Banfield, the oldest agency in Ottawa, Canada’s capital and sixth-largest city, has a handful of international clients including New Jersey-based telecom company SES and West Coast automation firm Ridecell, but Lobban and agency president Timothy Jones agree that the quality of work they produce trumps any office location.
“I worked with people early in my career, a few of the creative teams got that recognition and went to the States,” Lobban recalls of former colleagues who left the northland for Ogilvy, Mother and other shops in the U.S. “In the past, people probably thought their best opportunities were to go to the States. But there is opportunity to do [good work] here,” he adds. Work such as the shop’s campaign for Public Safety Canada, shown below, highlighting human trafficking.
The brain drain issue in Canada has become a two-front war as of late. Not only have some of the country’s brightest creative minds jumped ship for the U.S., but domestic competition has increased, too, with an influx of boutique small agencies arriving to crowd an industry formerly dominated by a few major shops.
With a rise in the sheer number of Canadian agencies—some of which have been started by former employees of their higher-profile competitors in Canada—there has emerged “a deeper sense of community within the ad industry,” says Mooren “Mo” Bofill, a co-owner and creative director of design at One Twenty Three West. 
“But the negative part is there’s a lot more competition across the board,” she adds.
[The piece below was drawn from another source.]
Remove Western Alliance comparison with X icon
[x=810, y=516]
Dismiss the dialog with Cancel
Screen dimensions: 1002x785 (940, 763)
But that agency-side struggle may come as welcome news to potential brand clients who could benefit from the wealth of talent in the Canadian creative scene.
Conducting business with cross-border clients is something that most Canadian marketers agree they’d like to do more of, but recognition issues have played their part in keeping many agencies in Canada focused on domestic work.
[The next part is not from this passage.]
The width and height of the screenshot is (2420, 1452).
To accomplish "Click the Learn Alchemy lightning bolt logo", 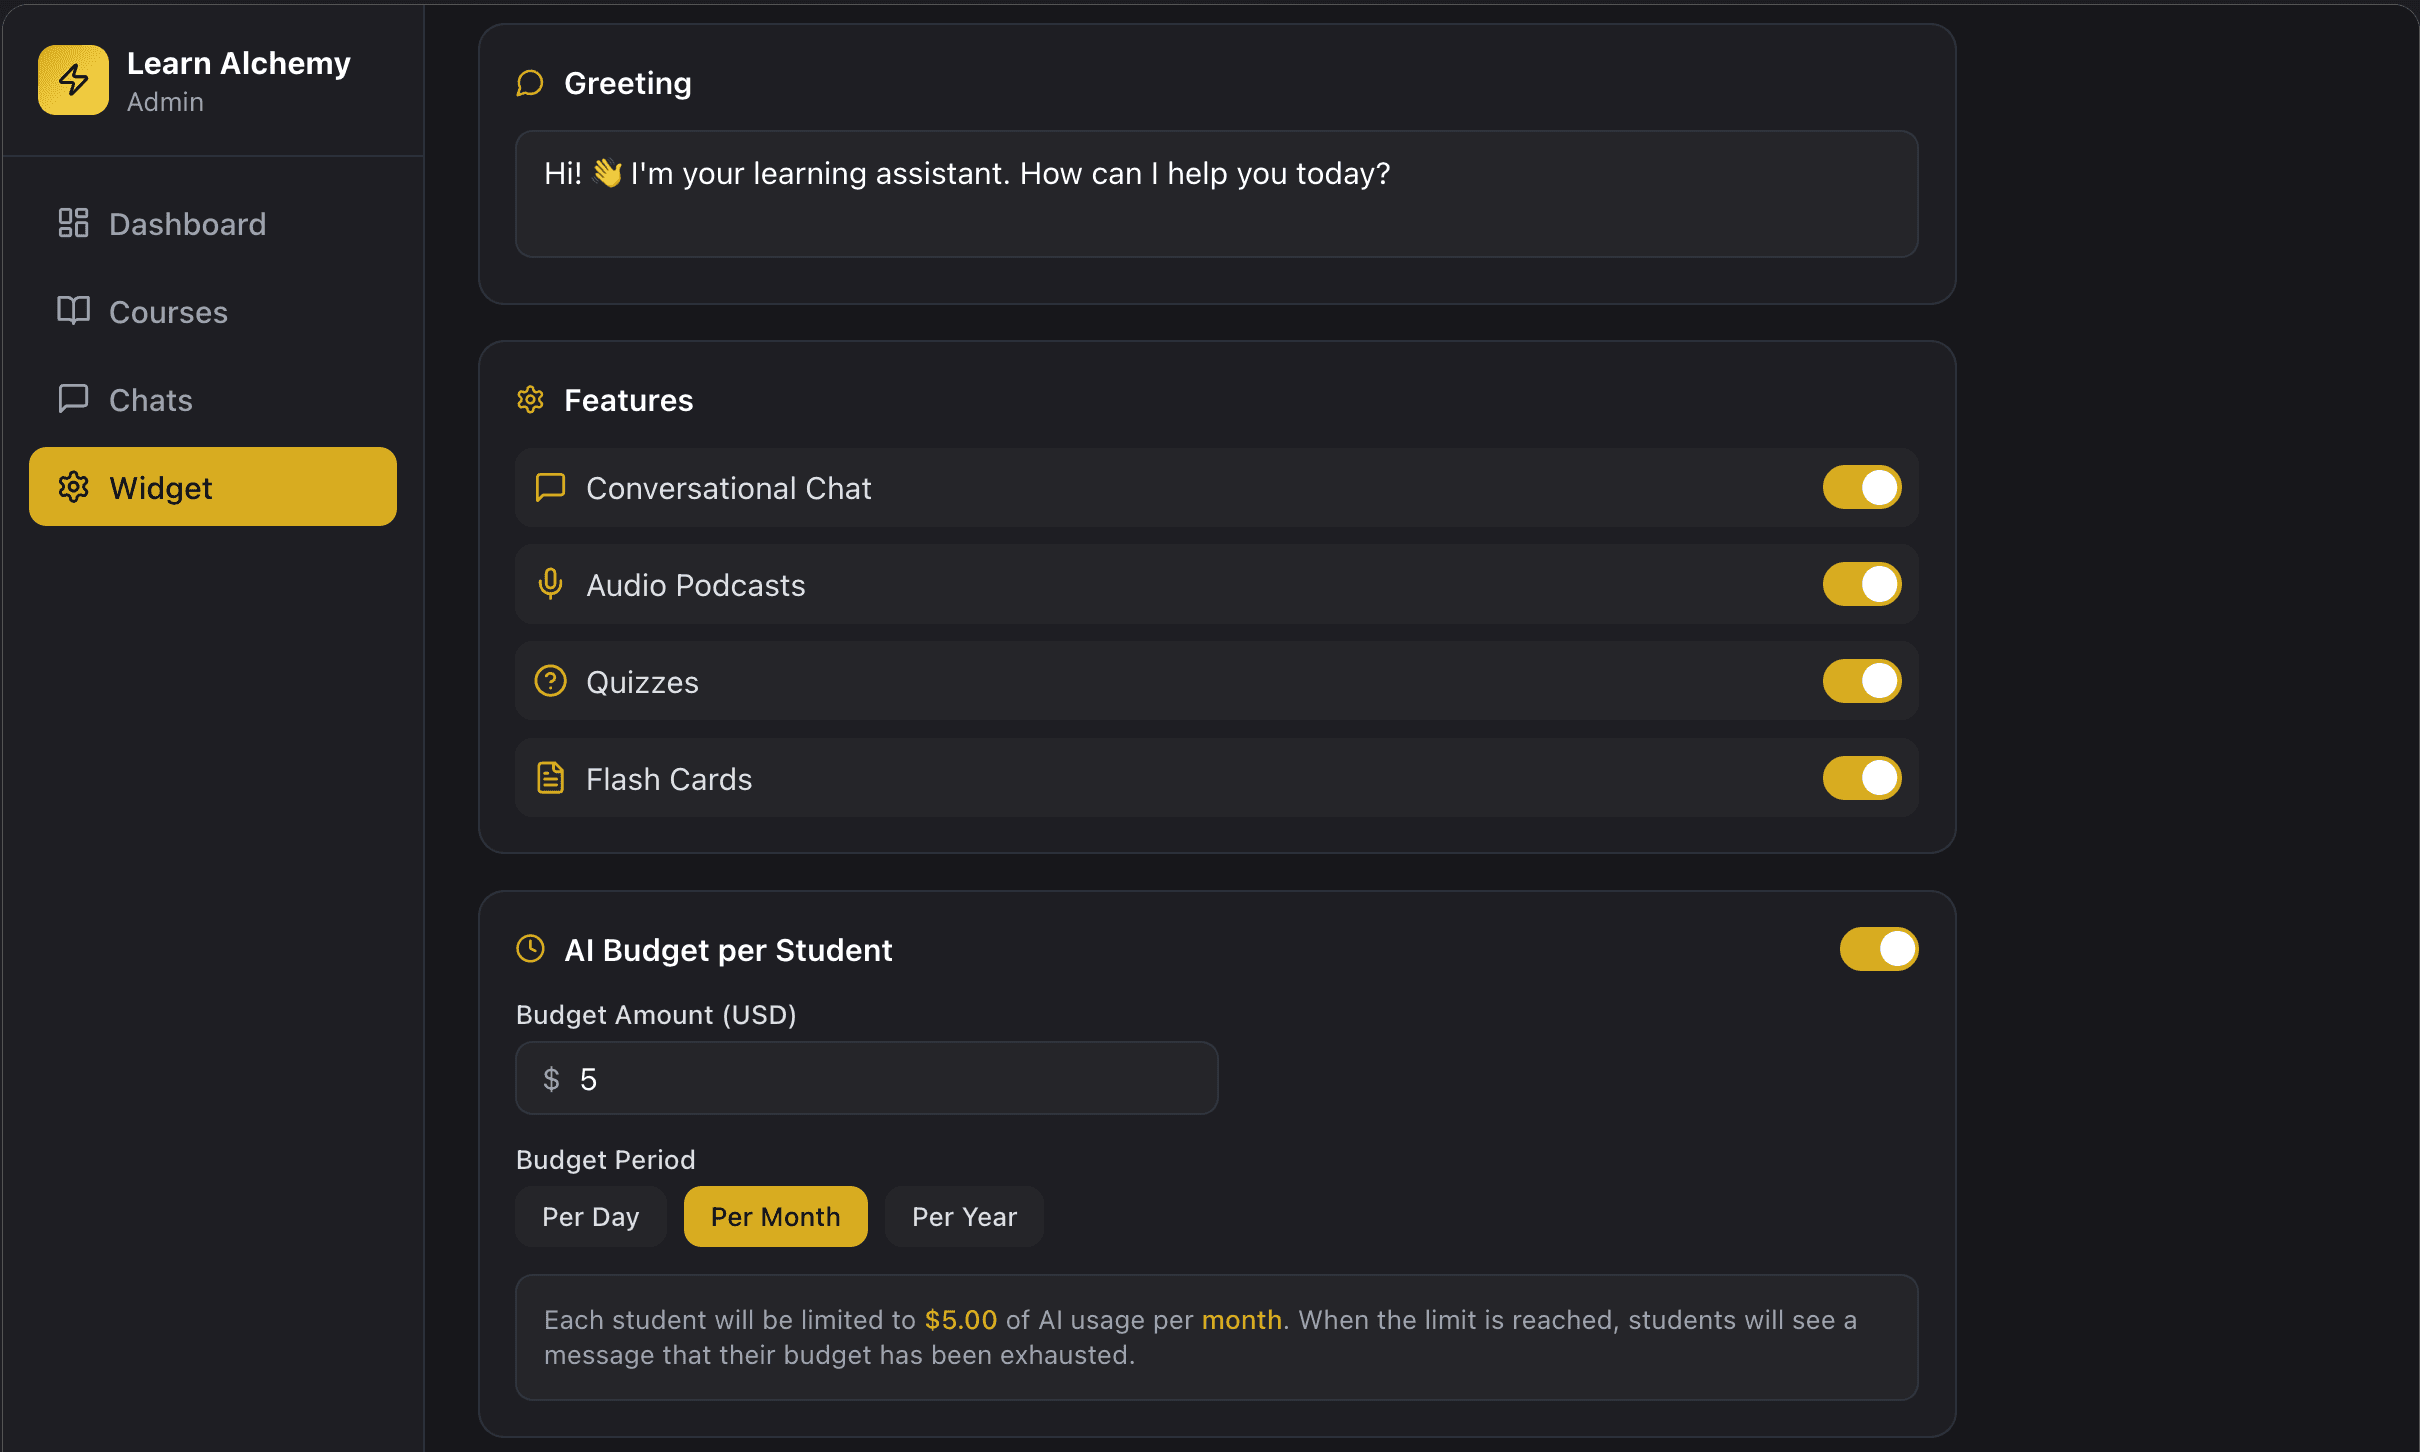I will click(x=73, y=80).
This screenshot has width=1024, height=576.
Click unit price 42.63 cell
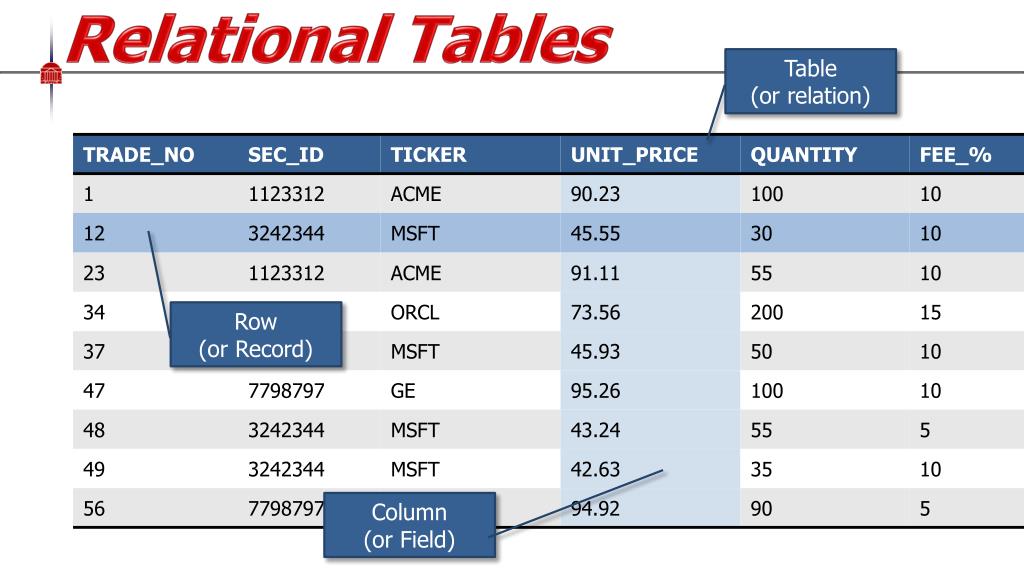click(x=595, y=469)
“I think a big barrier for Canadian agencies is just awareness in the States,” says Bofill, who estimates that 80%-90% of Canadian agencies don’t work with international clientele. “But I don’t think we push ourselves enough,” she says, calling the isolation of many Canadian shops a “self-inflicted thing.”
However, the era of ignorance when it comes to Canada seems to be rapidly coming to an end, with global companies handing creative duties to Canadian agencies more frequently than ever—and receiving world-class work that often wins top awards in the ad industry.
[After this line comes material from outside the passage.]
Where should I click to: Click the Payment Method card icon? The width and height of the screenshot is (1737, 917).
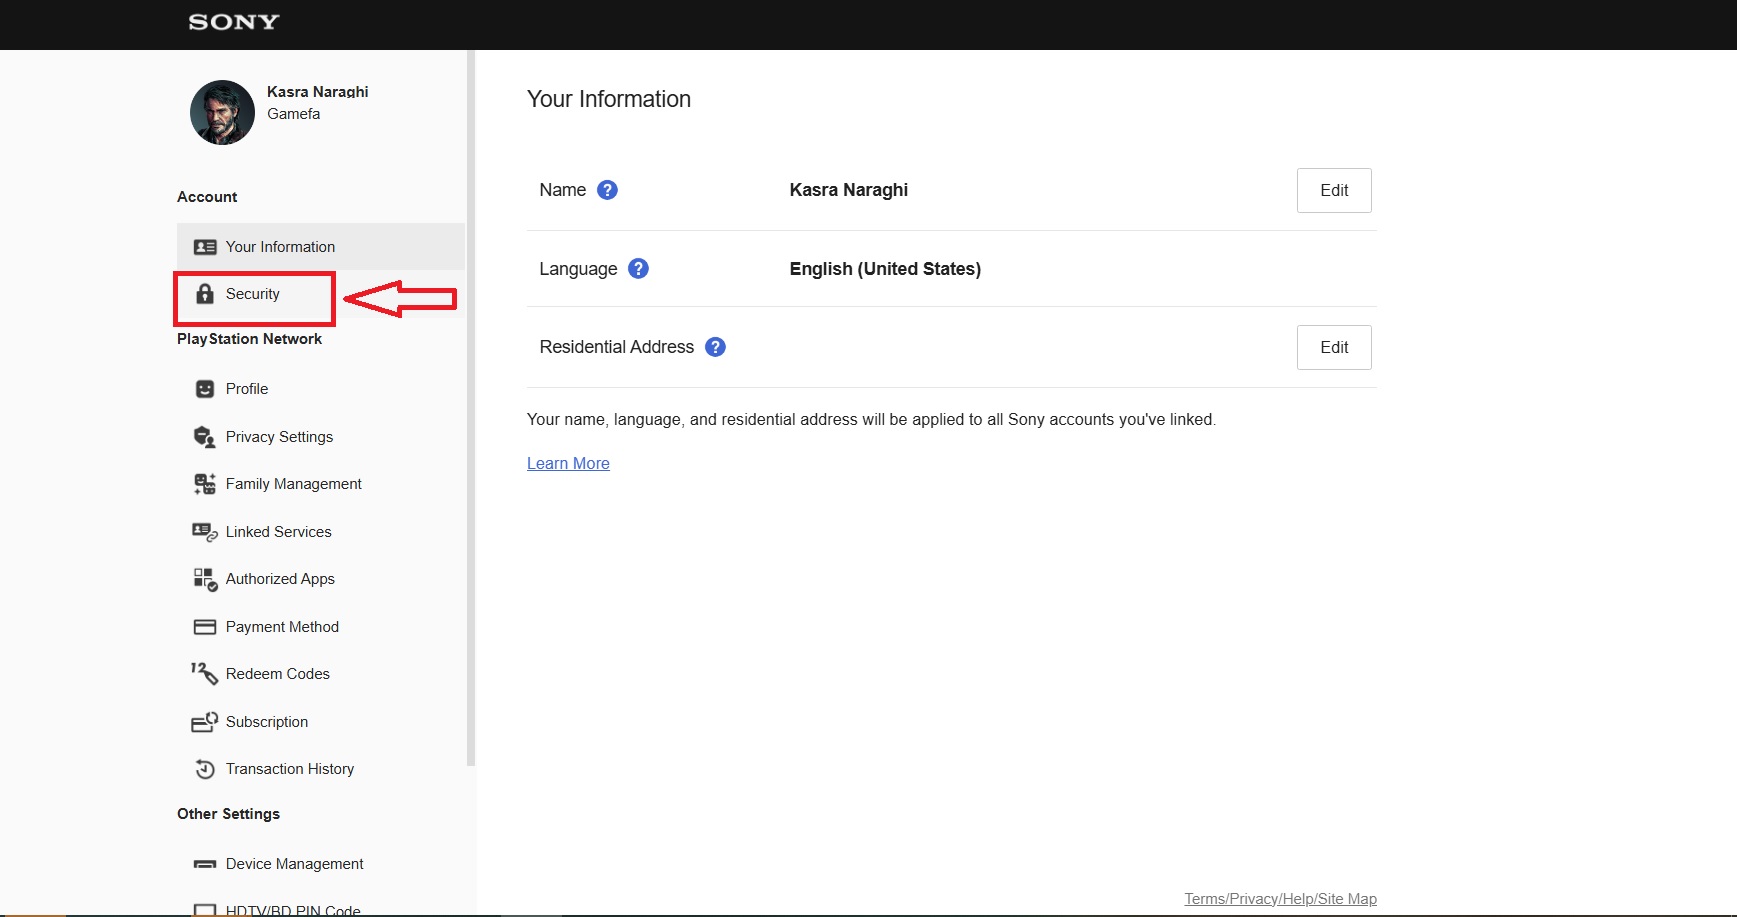click(x=204, y=627)
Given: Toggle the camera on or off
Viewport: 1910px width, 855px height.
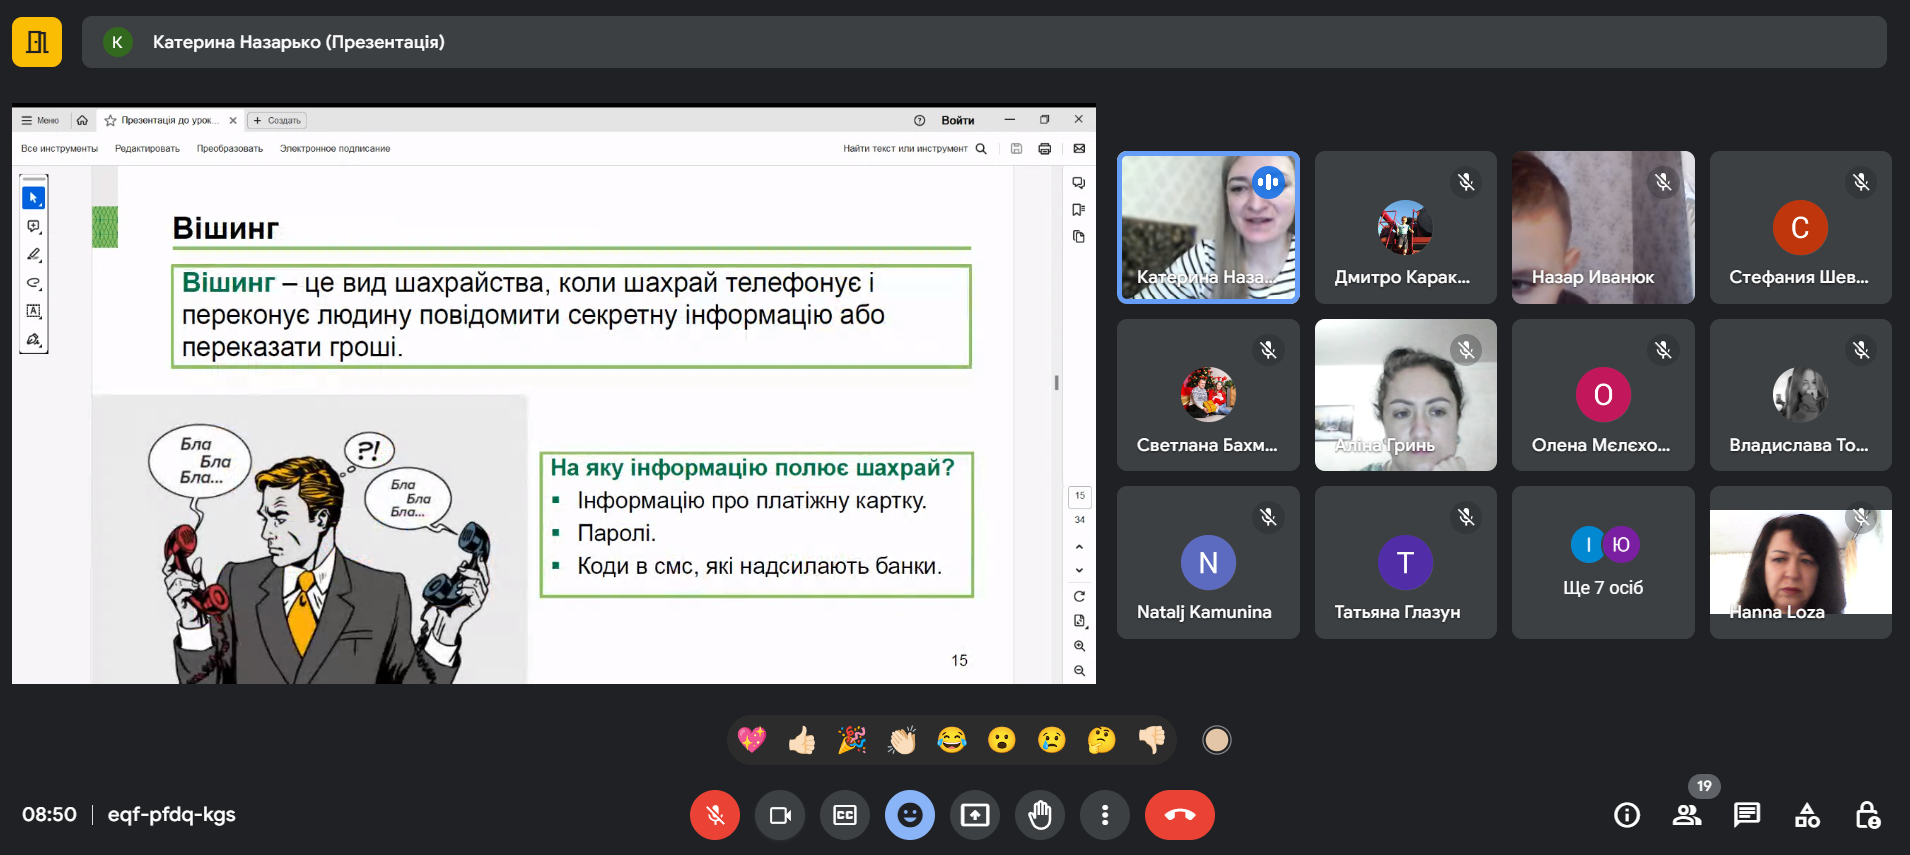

Look no further than last week’s Cannes Lions International Festival of Creativity. Canadian shops big and small received a sum total of 141 nominations this year, Strategy reports, which translated into 52 awards (including two Grand Prix wins for Ogilvy Toronto) by the week-long festival’s end—a record high for Canada.
WPP’s Ogilvy Toronto, in collaboration with its London office, took home a Cannes Grand Prix last week for Dove’s “Courage is Beautiful” campaign.
It’s a fairly new phenomenon for Canadian agencies to enjoy such resounding success in international competition, but the trend has shown no signs of decelerating since it first emerged in the creative award circuit four or five years ago.
“Us Canadians, we’re a very open country and mindset. The mix of our country leads us to be curious and open and leads to a very interesting perspective on projects,” says Isabelle Allard, a creative director at Sid Lee, a heavyweight agency founded in Montreal in 1993 that has since expanded to include global outposts in New York, Paris, Los Angeles and more.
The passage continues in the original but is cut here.